目录
0、 相关文章链接;
1、 BroadcastState介绍;
2、 需求-实现配置动态更新;
3、 编码步骤;
4、 代码实现;
0. 相关文章链接
1. BroadcastState介绍
在开发过程中,如果遇到需要下发/广播配置、规则等低吞吐事件流到下游所有 task 时,就可以使用 Broadcast State。Broadcast State 是 Flink 1.5 引入的新特性。
下游的task 接收这些配置、规则并保存为 BroadcastState, 将这些配置应用到另一个数据流的计算中 。
场景举例:
- 动态更新计算规则: 如事件流需要根据最新的规则进行计算,则可将规则作为广播状态广播到下游Task中。
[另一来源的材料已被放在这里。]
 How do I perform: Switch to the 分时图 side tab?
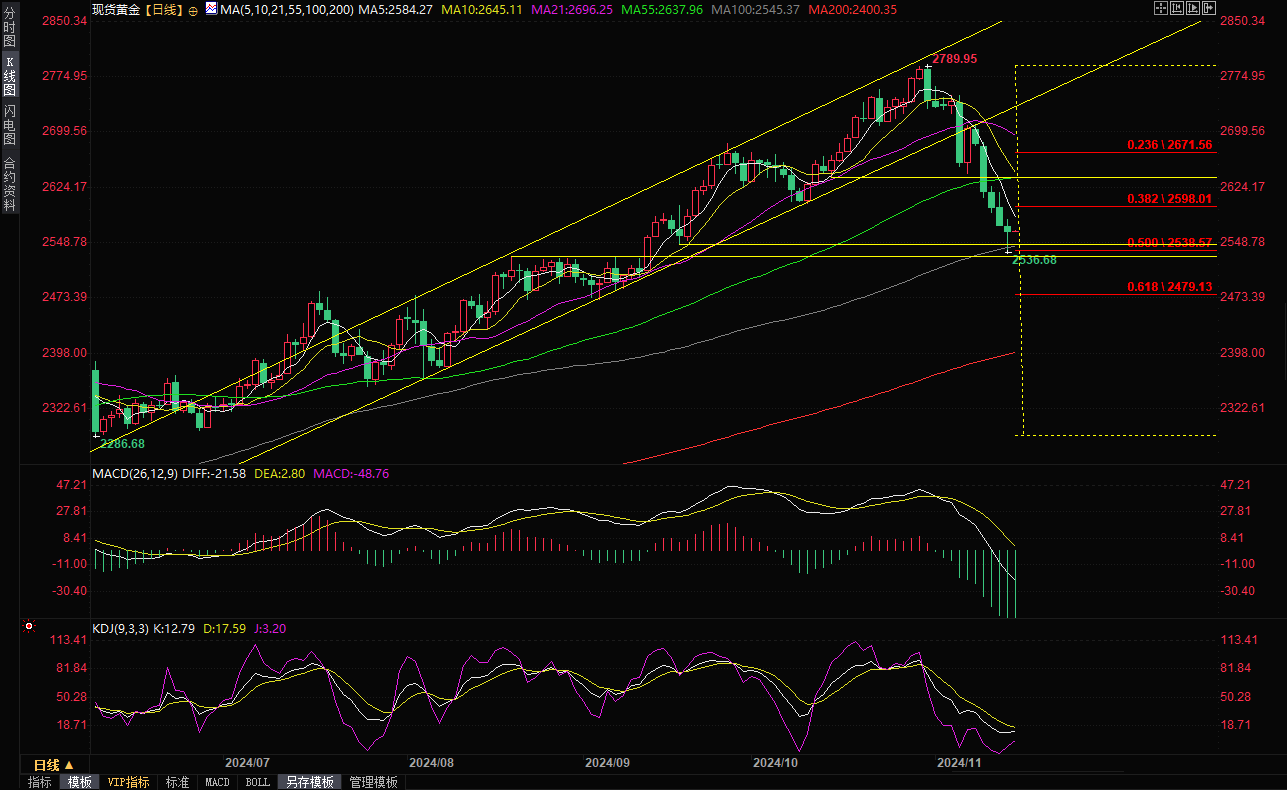[9, 28]
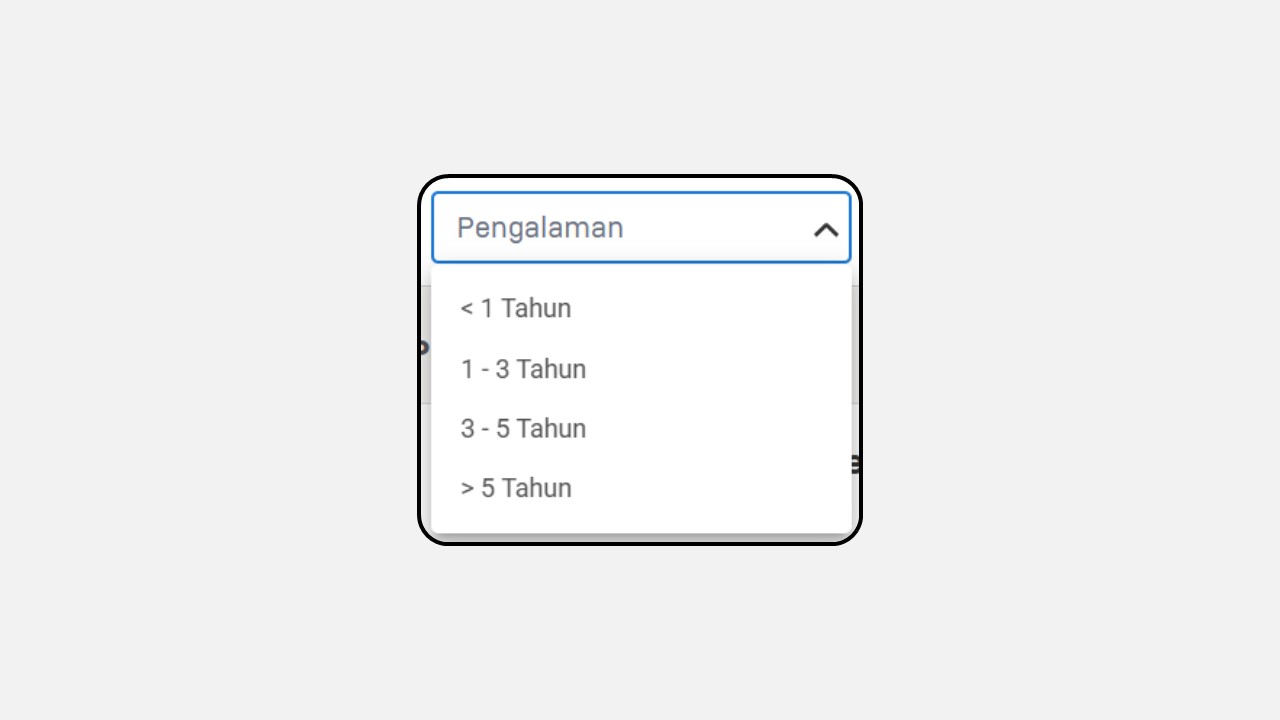The image size is (1280, 720).
Task: Click the Pengalaman combo box field
Action: (x=641, y=228)
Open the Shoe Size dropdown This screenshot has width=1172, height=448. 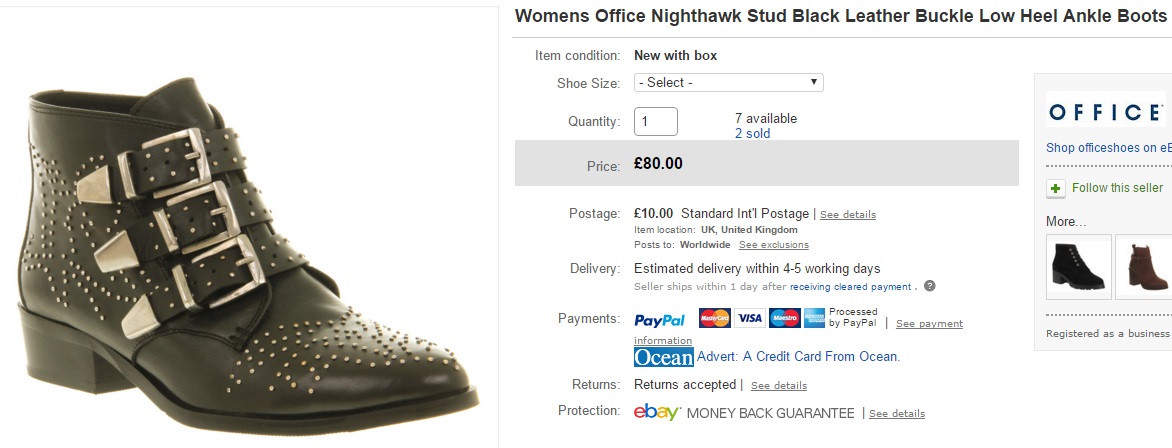click(x=728, y=82)
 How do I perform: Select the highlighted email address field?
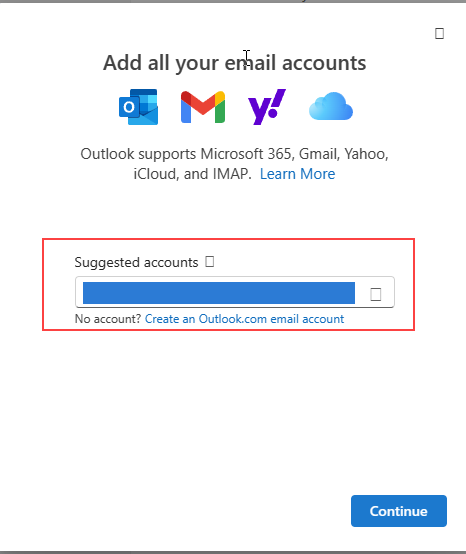coord(219,293)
- 实时增加额外字段: 如事件流需要实时增加用户的基础信息,则可将用户的基础信息作为广播状态广播到下游Task中。
API介绍:
首先创建一个Keyed 或Non-Keyed 的DataStream,然后再创建一个BroadcastedStream,最后通过DataStream来连接(调用connect 方法)到Broadcasted Stream 上,这样实现将BroadcastState广播到Data Stream 下游的每个Task中。
案例一:
如果DataStream是Keyed Stream ,则连接到Broadcasted Stream 后, 添加处理ProcessFunction 时需要使用KeyedBroadcastProcessFunction 来实现, 下面是KeyedBroadcastProcessFunction 的API,代码如下所示:
public abstract class KeyedBroadcastProcessFunction<KS, IN1, IN2, OUT> extends BaseBroadcastProcessFunction {
public abstract void processElement(final IN1 value, final ReadOnlyContext ctx, final Collector<OUT> out) throws Exception;
public abstract void processBroadcastElement(final IN2 value, final Context ctx, final Collector<OUT> out) throws Exception;
}
上面泛型中的各个参数的含义,说明如下:
- KS:表示Flink 程序从最上游的Source Operator 开始构建Stream,当调用keyBy 时所依赖的Key 的类型;
- IN1:表示非Broadcast 的Data Stream 中的数据记录的类型;
- IN2:表示Broadcast Stream 中的数据记录的类型;
- OUT:表示经过KeyedBroadcastProcessFunction 的processElement()和processBroadcastElement()方法处理后输出结果数据记录的类型。
案例二:
如果Data Stream 是Non-Keyed Stream,则连接到Broadcasted Stream 后,添加处理ProcessFunction 时需要使用BroadcastProcessFunction 来实现, 下面是BroadcastProcessFunction 的API,代码如下所示:
public abstract class BroadcastProcessFunction<IN1, IN2, OUT> extends BaseBroadcastProcessFunction {
public abstract void processElement(final IN1 value, final ReadOnlyContext ctx, final Collector<OUT> out) throws Exception;
public abstract void processBroadcastElement(final IN2 value, final Context ctx, final Collector<OUT> out) throws Exception;
}
上面泛型中的各个参数的含义,与前面KeyedBroadcastProcessFunction 的泛型类型中的后3 个含义相同,只是没有调用keyBy 操作对原始Stream 进行分区操作,就不需要KS 泛型参数。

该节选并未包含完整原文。